I have two lists of objects. Let's call the lists a and b. The objects (for our intents and purposes) are defined as below:
class MyObj:
    def __init__(self, string: str, integer: int):
        self.string = string
        self.integer = integer
    def __eq__(self, other):
        if self.integer == other.integer:
            pass
        else:
            return False
        if fuzz.ratio(self.string, other.string) > 90: # fuzzywuzzy library checks if strings are "similar enough"
            return True
        else:
            return False
Now what I want to achieve is to check which objects in list a are "in" list b (return true against == when compared to some object in list b).
Currently I'm just looping through them as follows:
for obj in a:
    for other_obj in b:
        if a == b:
            <do something>
            break
I strongly suspect that there is a faster way of implementing this. The lists are long. Up to like 100 000 objects each. So this is a big bottleneck in my code.

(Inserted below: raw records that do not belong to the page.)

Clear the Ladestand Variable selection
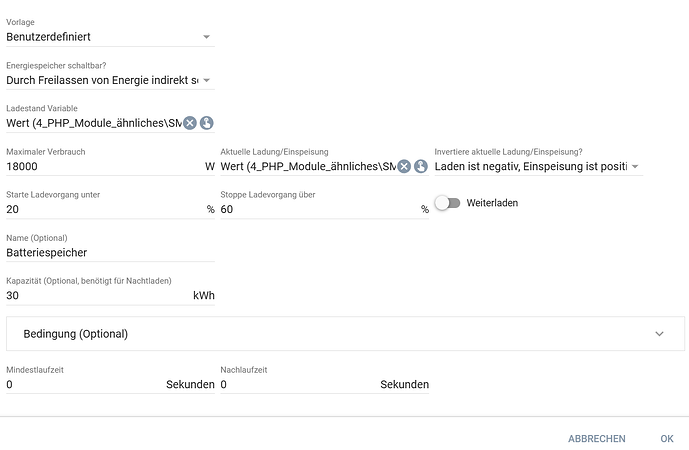 pos(190,123)
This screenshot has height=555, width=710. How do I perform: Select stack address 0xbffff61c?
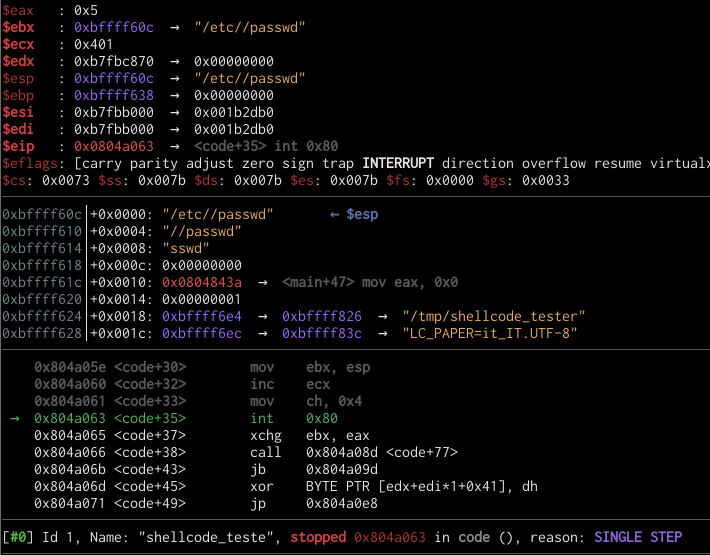tap(42, 282)
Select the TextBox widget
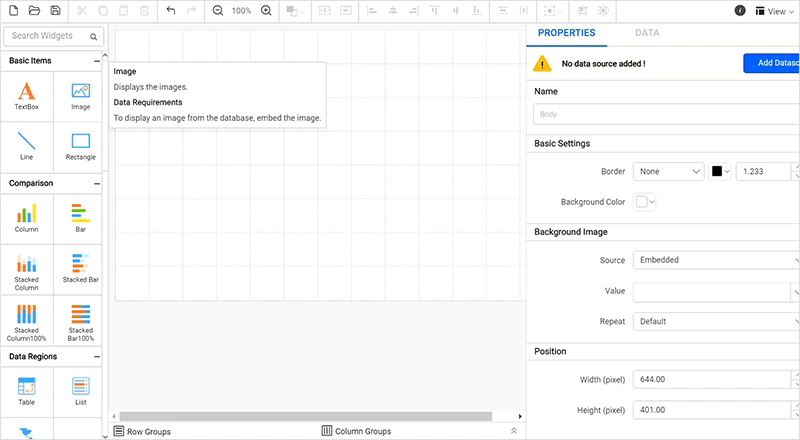Image resolution: width=800 pixels, height=440 pixels. click(x=27, y=96)
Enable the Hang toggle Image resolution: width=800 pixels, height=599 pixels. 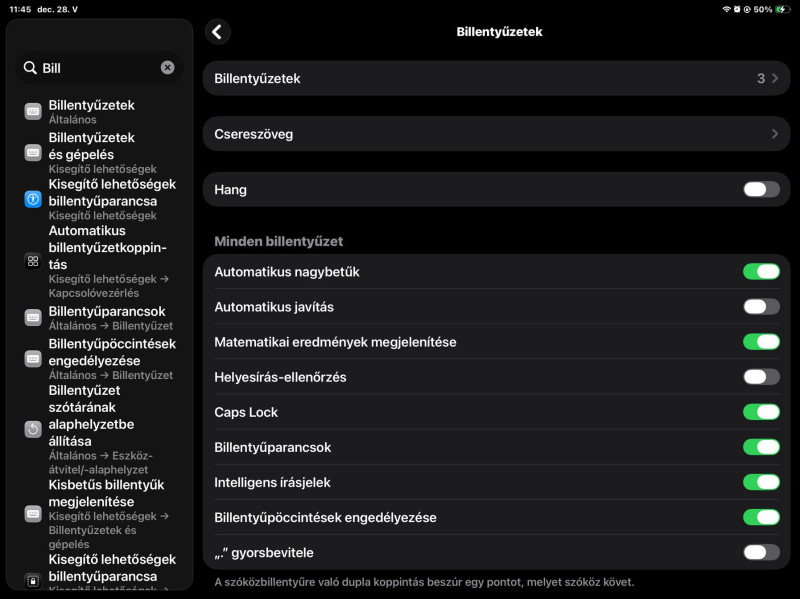point(761,189)
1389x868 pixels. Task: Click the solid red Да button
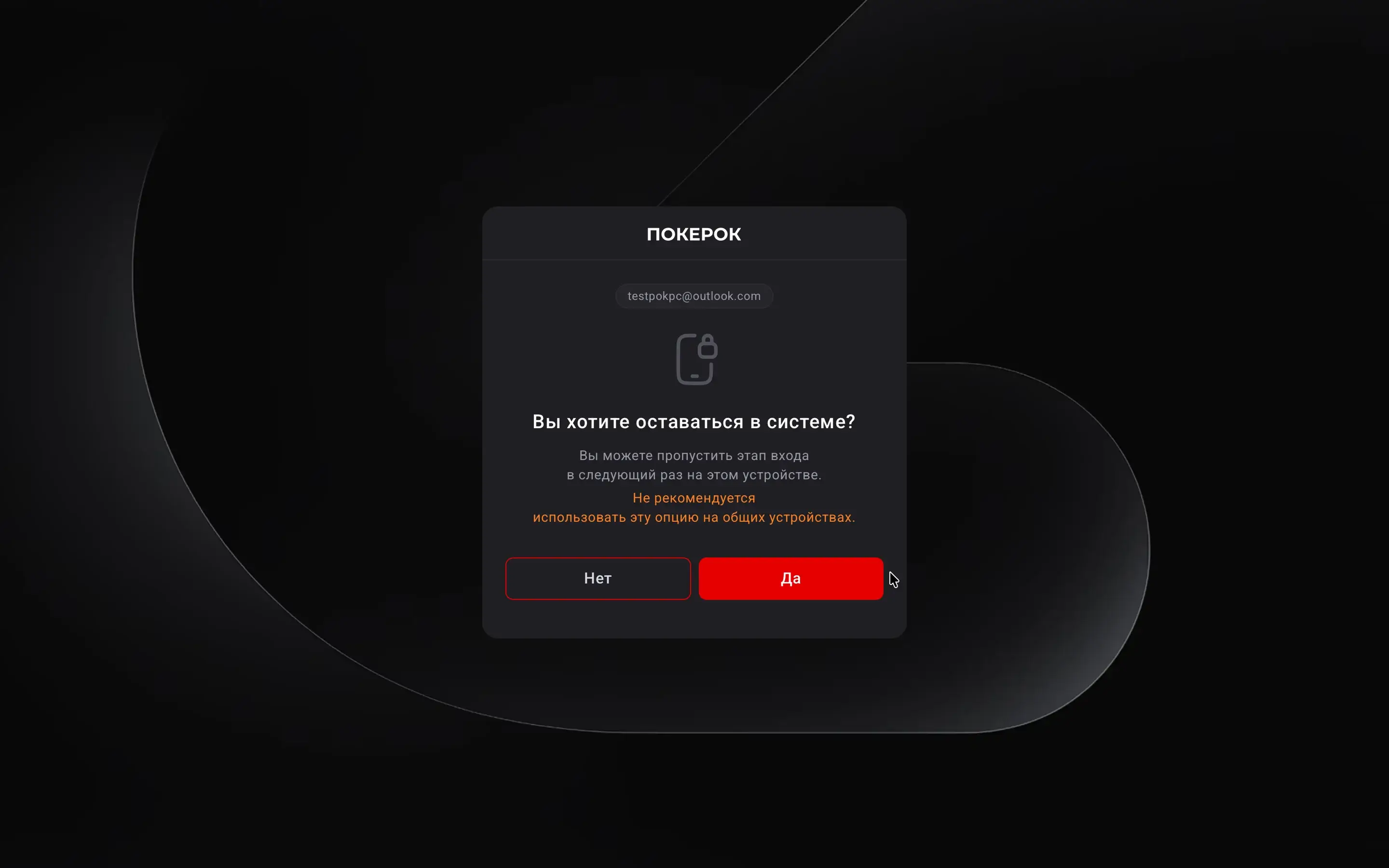click(790, 578)
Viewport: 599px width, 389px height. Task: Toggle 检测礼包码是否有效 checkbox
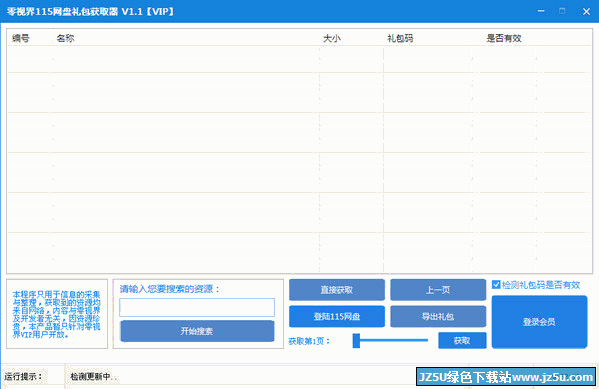(496, 285)
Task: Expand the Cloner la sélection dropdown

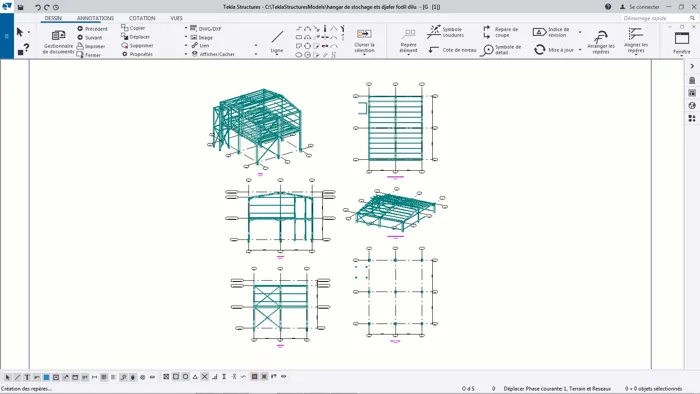Action: [364, 54]
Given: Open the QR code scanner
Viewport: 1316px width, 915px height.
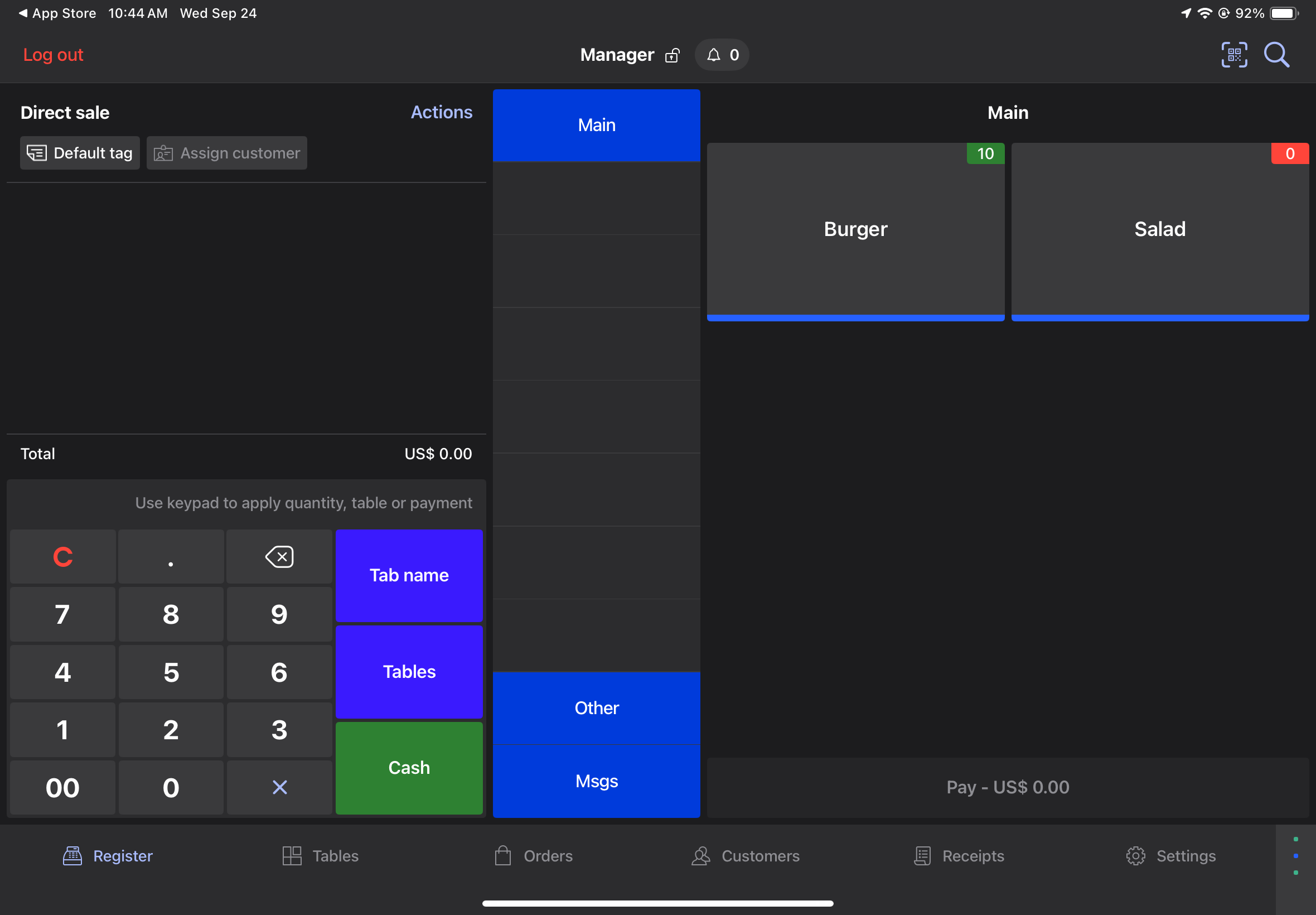Looking at the screenshot, I should point(1233,55).
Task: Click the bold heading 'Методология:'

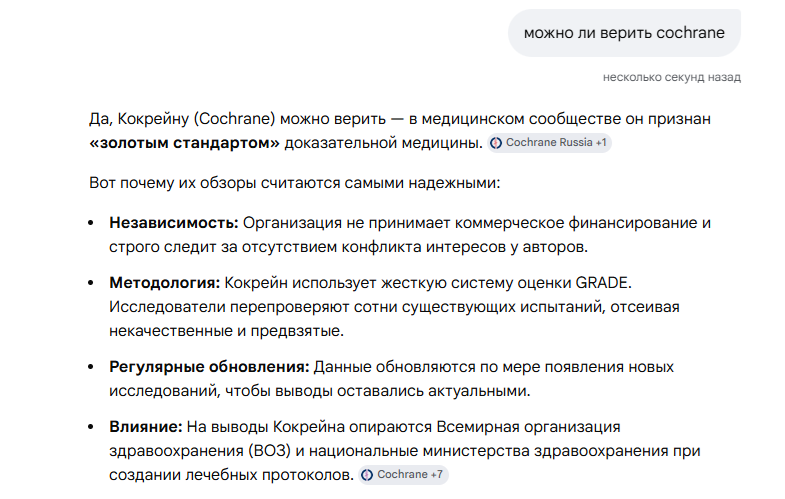Action: click(165, 283)
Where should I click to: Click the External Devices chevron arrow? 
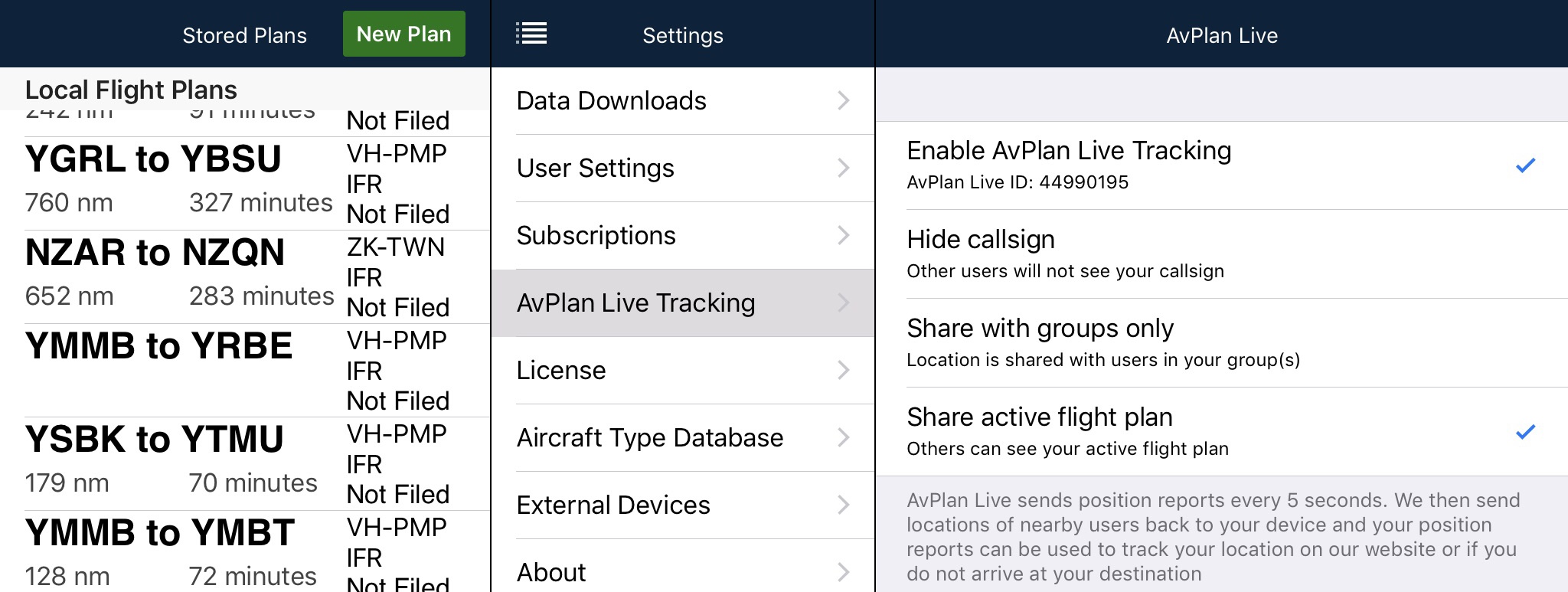pos(843,505)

I looked at this answer Fastest way to search a list in python and it suggests that sets work much better. I'm a bit confused by this though:
- How significant is the "removal of duplicates" speedup? I don't expect to have many duplicates in my lists. 
- Can sets remove duplicates and properly hash when I have defined the eq the way I have? 
- How would this compare with pre-ordering the list, and using something like binary search? A set is unordered...
So what is the best approach here? Please provide implementation guidelines in the answer as well.